[Stored records]
- - - - - - -

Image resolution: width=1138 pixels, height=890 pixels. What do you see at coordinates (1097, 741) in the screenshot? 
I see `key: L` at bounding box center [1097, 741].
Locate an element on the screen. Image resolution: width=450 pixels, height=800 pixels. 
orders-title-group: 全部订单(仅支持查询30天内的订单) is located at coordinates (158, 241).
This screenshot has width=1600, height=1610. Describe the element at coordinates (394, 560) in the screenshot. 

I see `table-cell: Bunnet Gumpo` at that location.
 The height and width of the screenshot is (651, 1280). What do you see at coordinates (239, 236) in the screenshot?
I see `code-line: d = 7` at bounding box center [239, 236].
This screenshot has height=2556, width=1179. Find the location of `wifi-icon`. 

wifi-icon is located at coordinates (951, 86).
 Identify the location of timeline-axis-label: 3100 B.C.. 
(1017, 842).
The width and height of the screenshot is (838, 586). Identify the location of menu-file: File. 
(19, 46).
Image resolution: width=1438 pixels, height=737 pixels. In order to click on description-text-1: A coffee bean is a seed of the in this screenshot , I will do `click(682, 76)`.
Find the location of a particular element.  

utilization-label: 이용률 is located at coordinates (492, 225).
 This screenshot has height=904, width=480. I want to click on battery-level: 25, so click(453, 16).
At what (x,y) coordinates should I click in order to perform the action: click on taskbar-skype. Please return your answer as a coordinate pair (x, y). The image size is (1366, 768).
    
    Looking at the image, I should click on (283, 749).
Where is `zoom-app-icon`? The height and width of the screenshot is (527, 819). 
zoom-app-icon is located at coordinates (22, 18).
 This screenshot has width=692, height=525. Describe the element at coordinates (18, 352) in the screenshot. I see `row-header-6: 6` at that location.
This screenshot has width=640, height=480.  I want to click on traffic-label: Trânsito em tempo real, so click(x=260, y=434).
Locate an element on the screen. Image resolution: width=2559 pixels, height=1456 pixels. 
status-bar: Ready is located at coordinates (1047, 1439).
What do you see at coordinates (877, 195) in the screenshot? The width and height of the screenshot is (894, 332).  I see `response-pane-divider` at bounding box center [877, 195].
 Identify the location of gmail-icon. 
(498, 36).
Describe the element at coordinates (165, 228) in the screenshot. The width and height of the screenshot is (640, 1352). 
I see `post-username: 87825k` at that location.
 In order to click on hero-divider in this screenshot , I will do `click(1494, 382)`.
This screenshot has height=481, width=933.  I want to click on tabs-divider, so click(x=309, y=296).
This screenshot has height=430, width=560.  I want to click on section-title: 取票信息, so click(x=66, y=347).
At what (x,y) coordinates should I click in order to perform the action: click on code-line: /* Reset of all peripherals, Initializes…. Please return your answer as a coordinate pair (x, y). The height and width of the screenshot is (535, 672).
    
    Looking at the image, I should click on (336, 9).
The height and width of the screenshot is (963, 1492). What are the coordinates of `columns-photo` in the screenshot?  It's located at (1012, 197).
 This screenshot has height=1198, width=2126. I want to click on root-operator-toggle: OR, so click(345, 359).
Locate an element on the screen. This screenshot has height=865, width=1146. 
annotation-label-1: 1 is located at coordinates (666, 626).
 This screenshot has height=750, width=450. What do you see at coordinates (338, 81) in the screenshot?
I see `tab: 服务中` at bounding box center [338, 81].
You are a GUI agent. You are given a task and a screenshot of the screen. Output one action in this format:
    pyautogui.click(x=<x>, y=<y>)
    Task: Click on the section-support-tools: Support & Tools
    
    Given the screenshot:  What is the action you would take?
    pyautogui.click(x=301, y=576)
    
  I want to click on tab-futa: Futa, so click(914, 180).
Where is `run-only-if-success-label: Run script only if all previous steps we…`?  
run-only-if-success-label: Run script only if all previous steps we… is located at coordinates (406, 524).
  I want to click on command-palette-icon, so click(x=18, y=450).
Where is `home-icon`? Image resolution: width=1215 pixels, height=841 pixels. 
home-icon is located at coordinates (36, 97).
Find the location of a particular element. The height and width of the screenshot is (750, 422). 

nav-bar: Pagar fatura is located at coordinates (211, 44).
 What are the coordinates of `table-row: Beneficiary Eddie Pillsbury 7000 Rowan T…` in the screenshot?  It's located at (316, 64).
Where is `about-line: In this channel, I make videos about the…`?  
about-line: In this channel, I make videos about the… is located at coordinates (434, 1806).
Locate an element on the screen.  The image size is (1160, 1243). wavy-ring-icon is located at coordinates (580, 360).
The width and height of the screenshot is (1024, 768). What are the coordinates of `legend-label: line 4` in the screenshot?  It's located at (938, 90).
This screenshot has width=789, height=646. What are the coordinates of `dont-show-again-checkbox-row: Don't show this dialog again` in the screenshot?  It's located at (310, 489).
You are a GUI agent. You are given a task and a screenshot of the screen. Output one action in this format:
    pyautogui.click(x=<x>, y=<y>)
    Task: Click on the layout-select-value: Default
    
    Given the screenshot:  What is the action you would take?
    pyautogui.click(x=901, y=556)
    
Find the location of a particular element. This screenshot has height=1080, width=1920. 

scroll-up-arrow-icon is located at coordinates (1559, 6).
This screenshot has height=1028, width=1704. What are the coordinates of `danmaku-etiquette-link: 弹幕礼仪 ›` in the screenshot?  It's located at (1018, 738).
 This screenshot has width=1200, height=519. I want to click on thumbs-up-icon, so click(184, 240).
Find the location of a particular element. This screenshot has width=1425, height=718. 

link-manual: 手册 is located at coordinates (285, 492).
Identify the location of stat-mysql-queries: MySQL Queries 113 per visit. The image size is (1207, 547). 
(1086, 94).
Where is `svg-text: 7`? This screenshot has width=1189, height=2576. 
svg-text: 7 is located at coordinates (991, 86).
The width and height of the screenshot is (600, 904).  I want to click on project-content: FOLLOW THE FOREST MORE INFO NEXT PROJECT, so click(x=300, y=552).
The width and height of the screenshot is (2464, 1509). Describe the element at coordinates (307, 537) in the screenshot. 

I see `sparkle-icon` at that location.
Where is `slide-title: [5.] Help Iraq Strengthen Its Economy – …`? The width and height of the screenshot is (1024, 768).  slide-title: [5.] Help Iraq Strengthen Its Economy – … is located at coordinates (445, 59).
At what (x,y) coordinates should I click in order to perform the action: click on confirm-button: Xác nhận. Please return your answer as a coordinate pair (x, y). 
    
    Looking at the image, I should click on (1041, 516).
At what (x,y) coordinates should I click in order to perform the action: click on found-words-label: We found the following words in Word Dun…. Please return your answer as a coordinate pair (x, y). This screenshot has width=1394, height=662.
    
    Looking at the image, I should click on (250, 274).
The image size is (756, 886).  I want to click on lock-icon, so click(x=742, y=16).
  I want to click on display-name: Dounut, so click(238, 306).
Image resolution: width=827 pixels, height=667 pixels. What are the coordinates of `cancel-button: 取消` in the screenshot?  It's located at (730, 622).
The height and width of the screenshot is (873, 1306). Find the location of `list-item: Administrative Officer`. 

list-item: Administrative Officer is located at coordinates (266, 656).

- - - - - - -

How many lines of the records above contain the string "channel"? Give only the number.

2